A Water Sanitation and Hygiene, (WASH), expert has charged the media to give more attention to sanitation coverage in order to reduce the high level of open defecation among Nigerians.
Mr Bioye Ogunjobi, a WASH Specialist with UNICEF, also tasked journalists to increase reportage on behavioural change among Nigerians through human interest stories on sanitation in order to reverse the ugly trend.
Ogunjobi, made the call in Kano at a 2-day Media Dialogue on Sanitation and hygiene tagged: “Clean Nigeria: Use the Toilet” Campaign organized by the United Nations Children’s Fund, (UNICEF), in collaboration with the Child Rights Information Bureau, (CRIB), Federal Ministry of Information and Culture in Kano.
He explained that the the focus for the Clean Nigeria Campaign movement by UNICEF is to get the 47 million Nigerians to use the toilet and stop open defecation; as well as increase access to improved sanitation, especially in rural communities.
According to him, WASH NORM findings showed that 64 per cent Nigerians have access to basic drinking water, and 42 per cent have access to basic sanitation services, while 24 per cent practice open defecation.
He said that: “20 per cent Nigerians have fixed place for handwashing with soap and water, 6 per cent of schools have basic, gender-sensitive WASH services.
While on the other hand: “Only 5 per cent of health facilities have basic, gender-sensitive wash services, 12 per cent markets and Motor parks have basic WASH services, while 11 per cent Nigerians have suffered Diarrhoea in the past 6 weeks, 76 per cent are children under 5,” he added.
Speaking further, Mr Ogunjobi said although concerted efforts were being put in place by governments to reversed the ugly trend and these has seen some communities certified Open Defecation Free, (ODF), by the committee of assessors made up of government at all levels and development partners having fully met the criteria.

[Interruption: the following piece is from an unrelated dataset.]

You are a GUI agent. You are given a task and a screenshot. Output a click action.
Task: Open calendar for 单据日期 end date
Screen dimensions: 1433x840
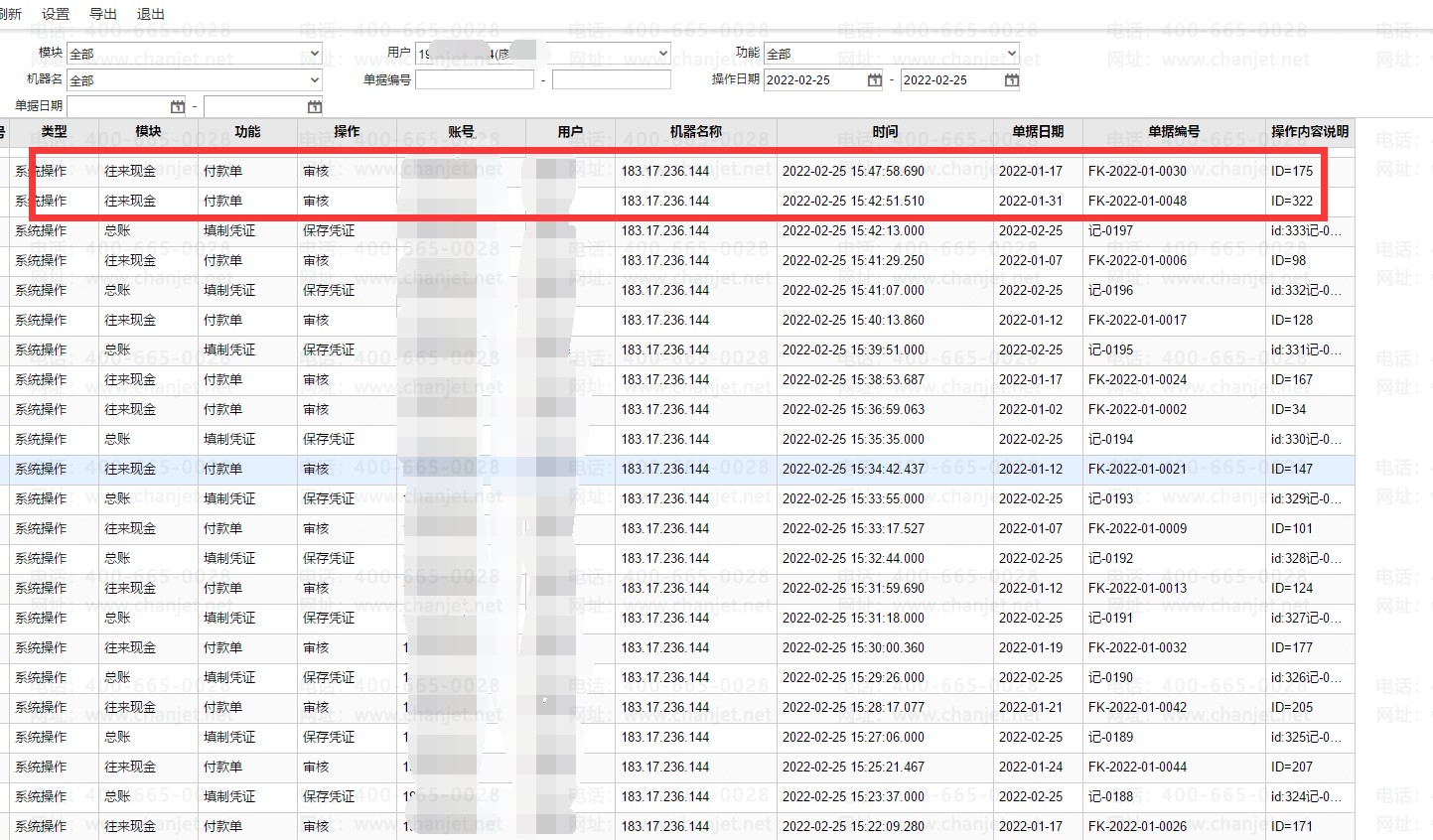[315, 106]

He gave the number of communities certified as ODF by geopolitical zones with highest from the North-West 9,027; followed by North-East with 3,806 communities.

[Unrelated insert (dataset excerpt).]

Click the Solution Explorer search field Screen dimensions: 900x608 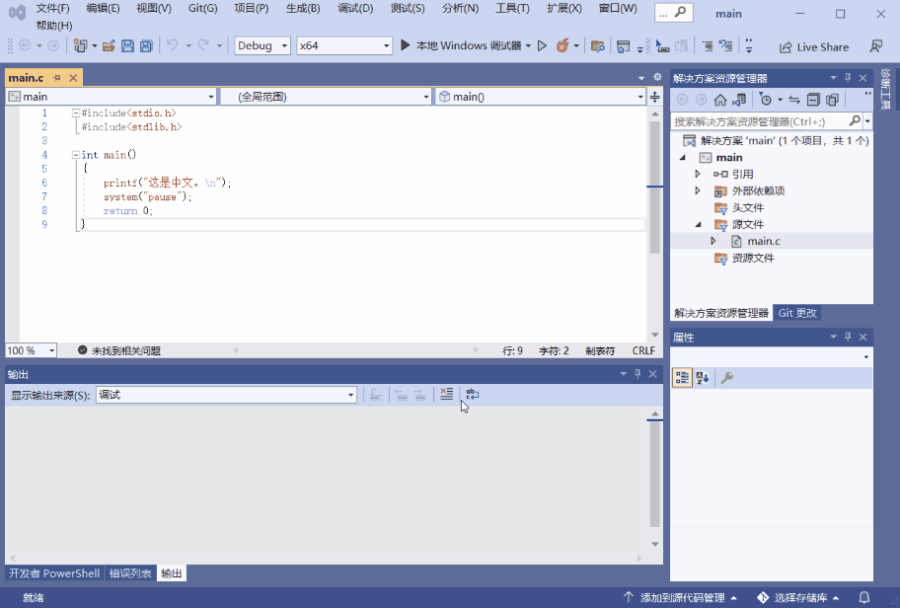click(760, 121)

Others are: North-Central 2003; South-South 1,384; South-West 733; while the South-East came last with 328 communities.
He however said more needed to be done and called for increased budgetary allocation, as well as strong political commitment in leadership at all levels to improve sanitation and end open defecation.
The UNICEF specialist noted there was need for increased and well-targeted WASH funding at all levels, especially for rural areas.

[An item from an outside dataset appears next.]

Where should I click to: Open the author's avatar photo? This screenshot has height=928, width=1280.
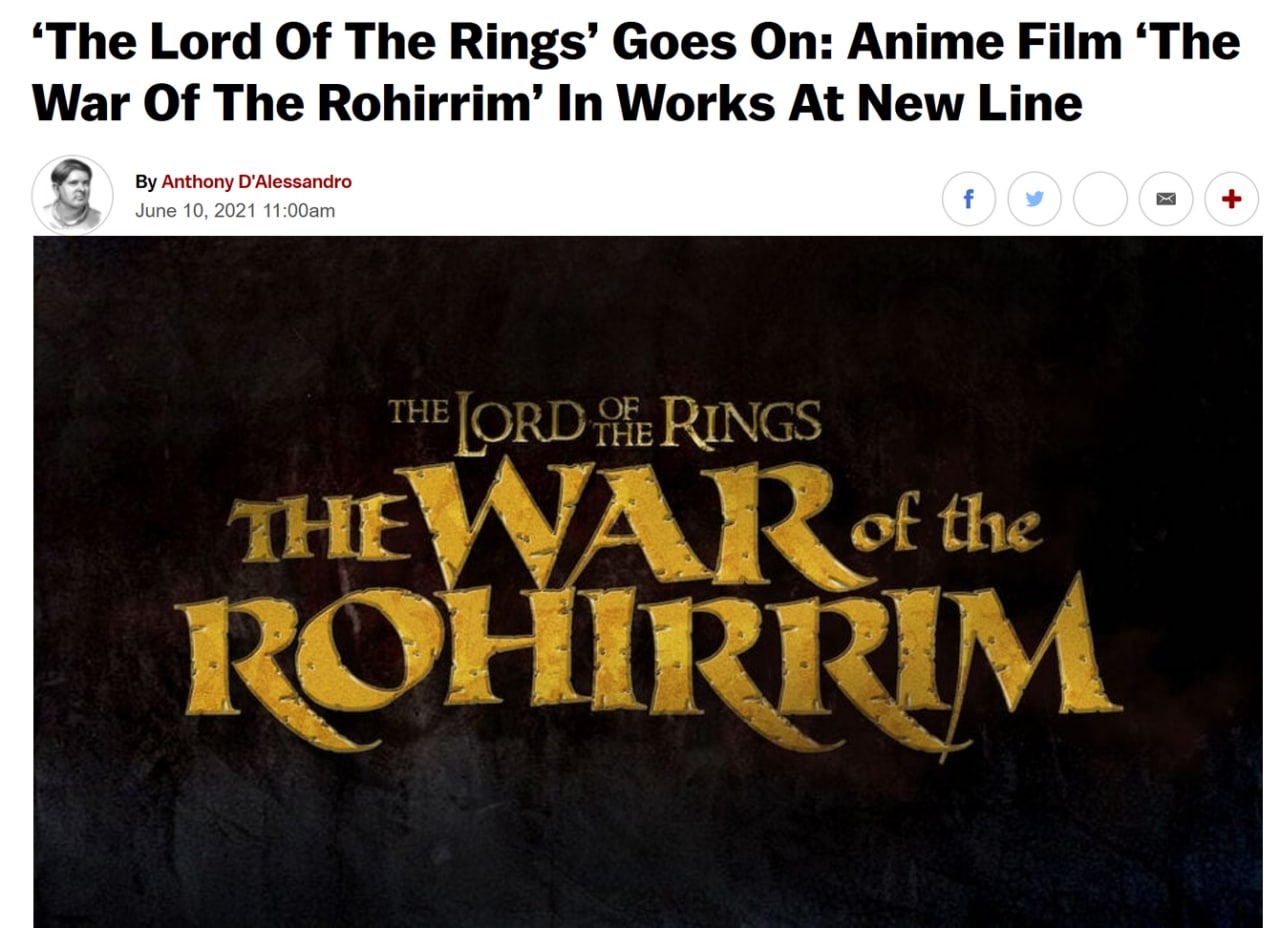pyautogui.click(x=72, y=195)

“Increased collaboration amongst development organization’s and civil society organizations working to improve sanitation and end open defecation.
“Increased private sector engagement in the WASH sector through business investment and corporate citizenship/corporate social responsibility. And sanitation and hygiene awareness creation through branding and promotion,” he said.
These efforts are made possible with supports from the Department for International Development, (DFID), and the European Union, (EU).